Innerhalb des Transferprojekts werden nur formale Prozesse und datenlastiges per E-Mail geklärt oder die Korrespondenz mit außenstehenden Personen. Die Projektbeteiligten präferieren trotz des Slack-Fokus unterschiedliche Kommunikationskanäle. So gibt es Telefonier-Fans, „lass-uns-mal-darüber-bei-einem-Kaffee-austauschen“-Anhänger, lieber doch eine E-Mail-mit-mindestens-20-Leuten-in-cc-Schreiber, SMS-/WhatsApp-/Slack-Vielschreiber oder auch Projektbeteiligte, die mir in Slack eine E-Mail ankündigen, um danach anzurufen, ob ich sie auch erhalten habe. Ich versuche mir die präferierte Kochshow (ich persönlich bevorzuge ja Topfgeldjäger mit Stefan Henssler) bei jedem zu merken, liege aber beim Grundrezept manchmal auch daneben. So habe ich schonmal die frische Zitrone für die Spritzigkeit des Obstsalats vergessen. Jedenfalls ist mir es lieber eine Nachricht zweimal auf verschiedenen Kanälen zu erhalten, solange sie konsistent ist. Allemal besser als diejenigen, die abtauchen und sich grad gar nicht an der allgemeinen Küchenschlacht beteiligen. Bis auf Rauchzeichen, Buschtrommeln, Tauben und Pferdepost haben wir innerhalb des Projekts zum Austausch von interdisziplinären Kochrezepten schon ziemlich viel probiert.

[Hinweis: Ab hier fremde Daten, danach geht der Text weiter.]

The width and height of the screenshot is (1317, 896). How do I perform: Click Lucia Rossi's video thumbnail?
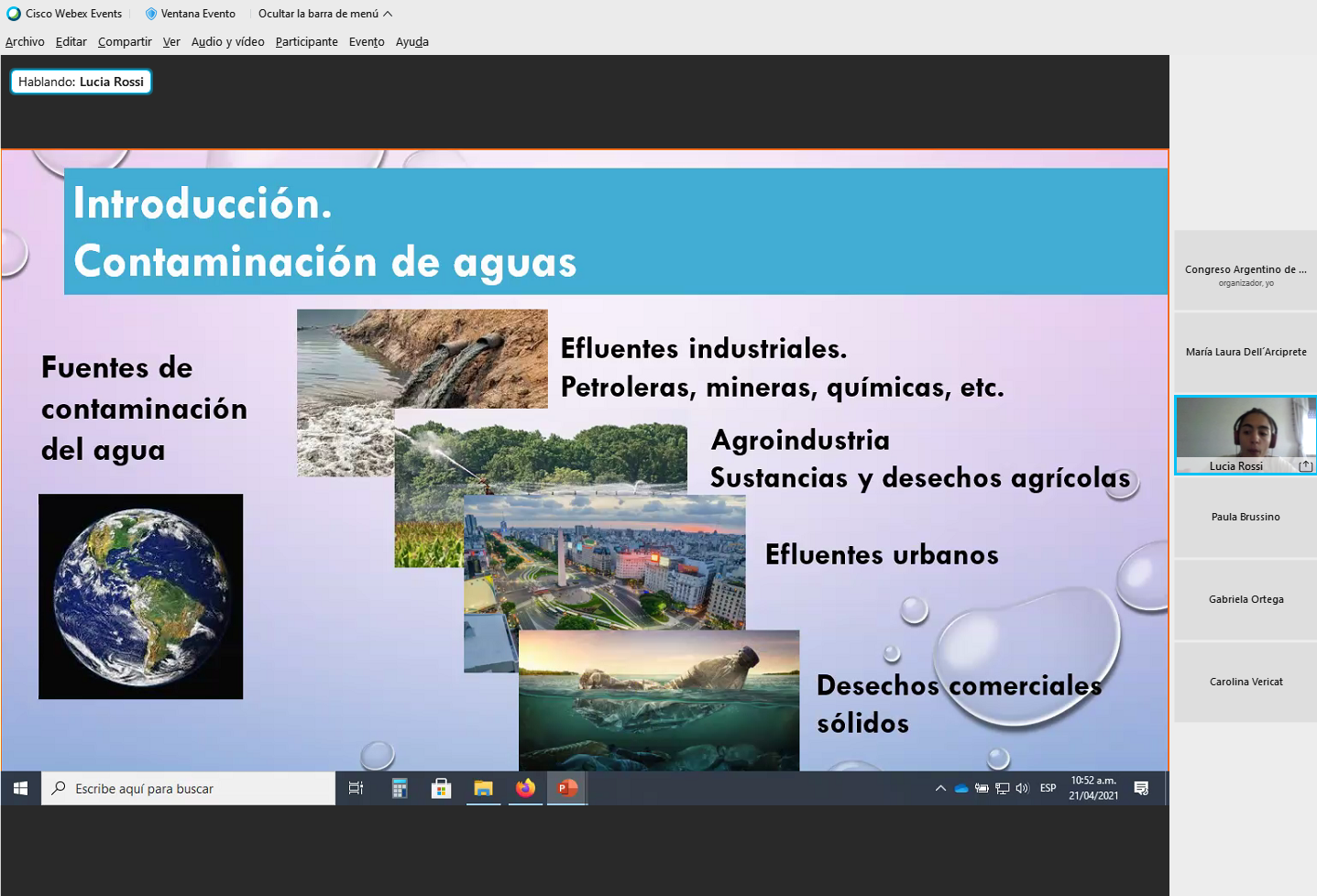point(1245,429)
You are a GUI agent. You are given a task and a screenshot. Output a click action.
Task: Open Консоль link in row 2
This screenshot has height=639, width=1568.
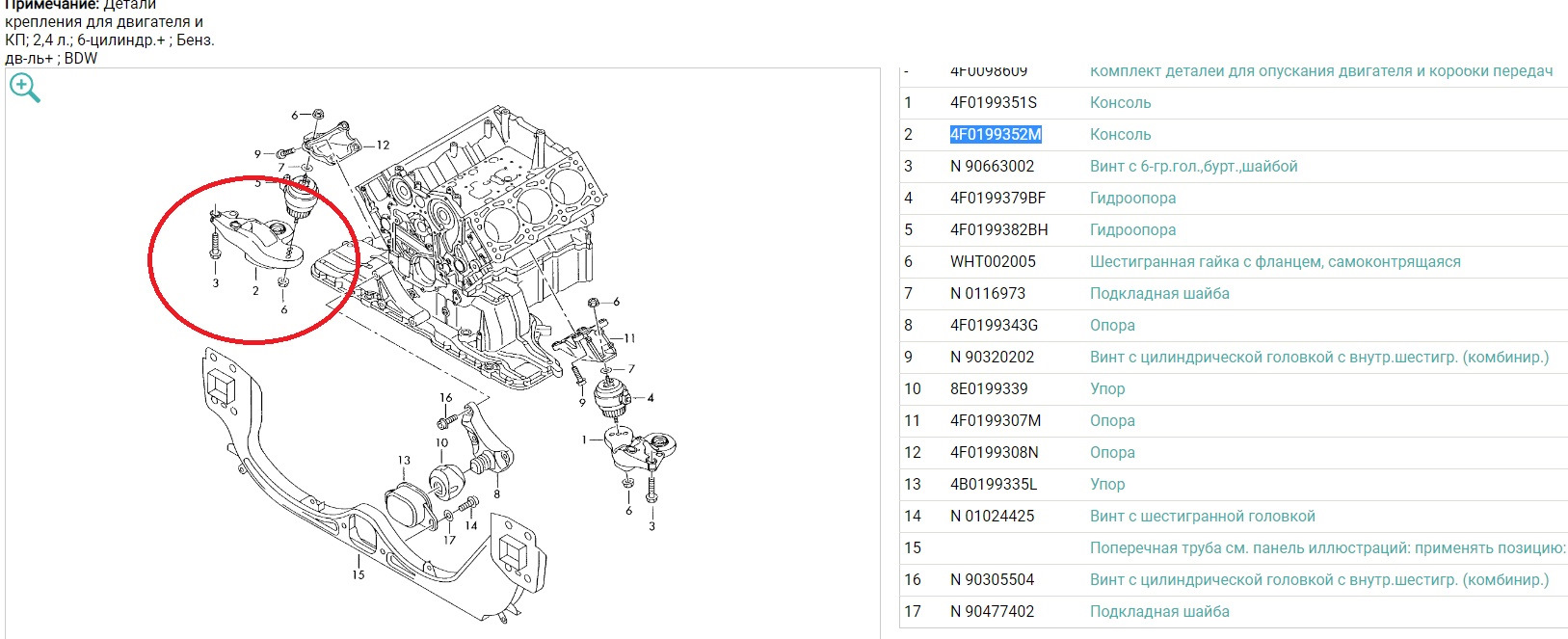[1120, 135]
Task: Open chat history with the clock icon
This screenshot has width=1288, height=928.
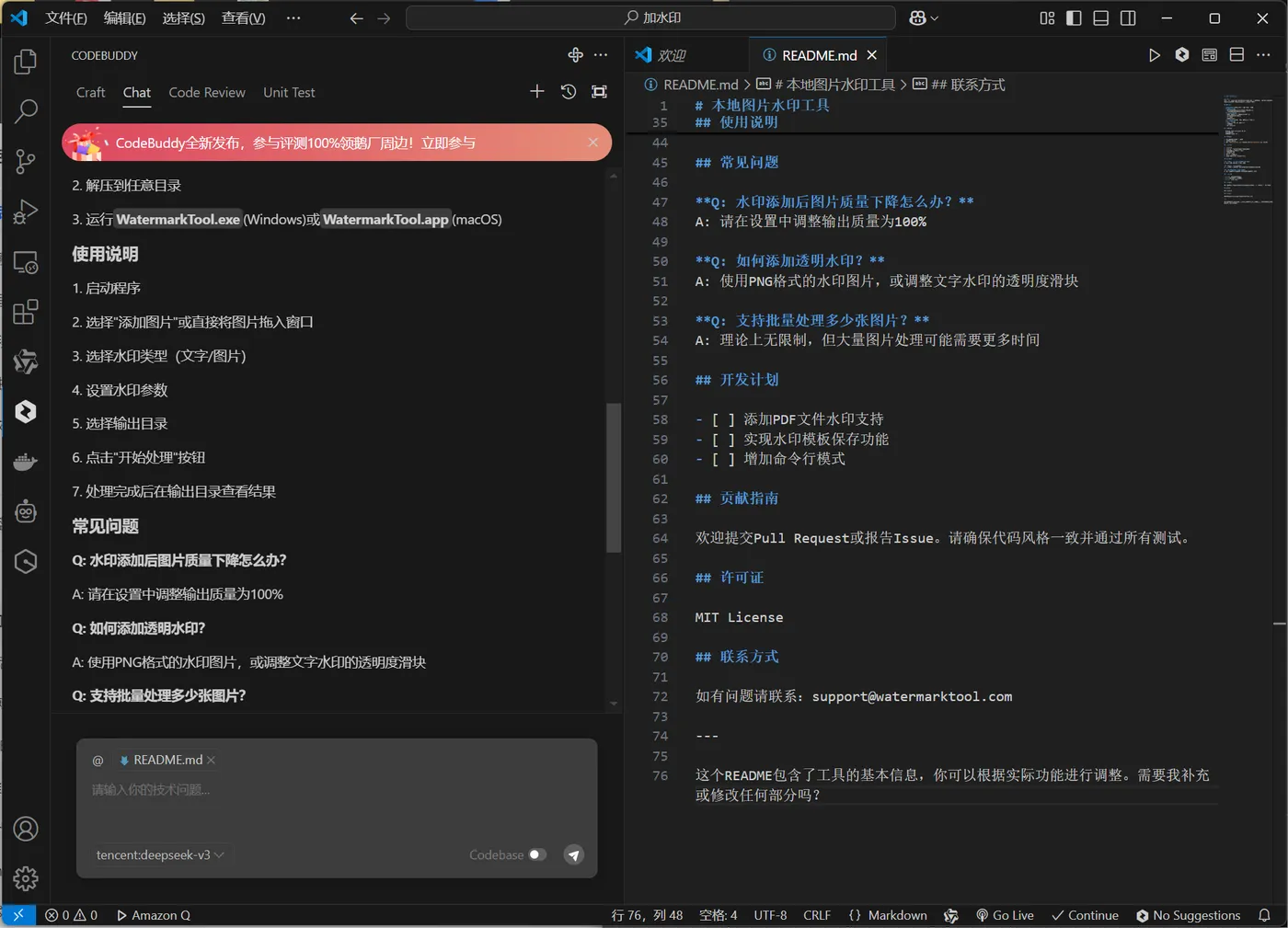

Ein Kommunikations-Pottpourri

Bemerkenswert ist die Vernetzung der diversen Kanäle, das sogenannte Fusion Food. So schreibe ich im Büro in Mannheim eine Slack-Nachricht an meinen Kollegen Max Wetterauer, seines Zeichens Social-Media Beauftragter im Projekt, und rase zum Bahnhof, um den Zug nach Heidelberg zu erwischen und erhalte zwischenzeitlich Max‘s Antwort auf meine Slack-Frage. Blöd, dass ich Slack nicht auf dem Diensthandy nutzen darf/soll (eigentlich auf dem Laptop auch nicht, aber wie soll ich denn dann überhaupt im Projekt mitarbeiten). Aber ich bekomme ja nun die Benachrichtigung mit dem Text per E-Mail. Daraufhin schreibe ich Max, da ich ja Slack nicht von unterwegs nutzen kann, eine SMS vom Diensthandy. Worauf er mir mit einer Slack-Nachricht antwortet (wieder weiter geleitet per Mail), dass sein SMS-Budget am Monatsende schon verbraucht sei. Und was mache ich dann? Als clevere Küchenchefin wechsele ich die Küchenutensilien. Und rufe ihn von unterwegs aus an, um dann festzustellen, dass die Deutsche Bahn mal wieder ein Funkloch hat.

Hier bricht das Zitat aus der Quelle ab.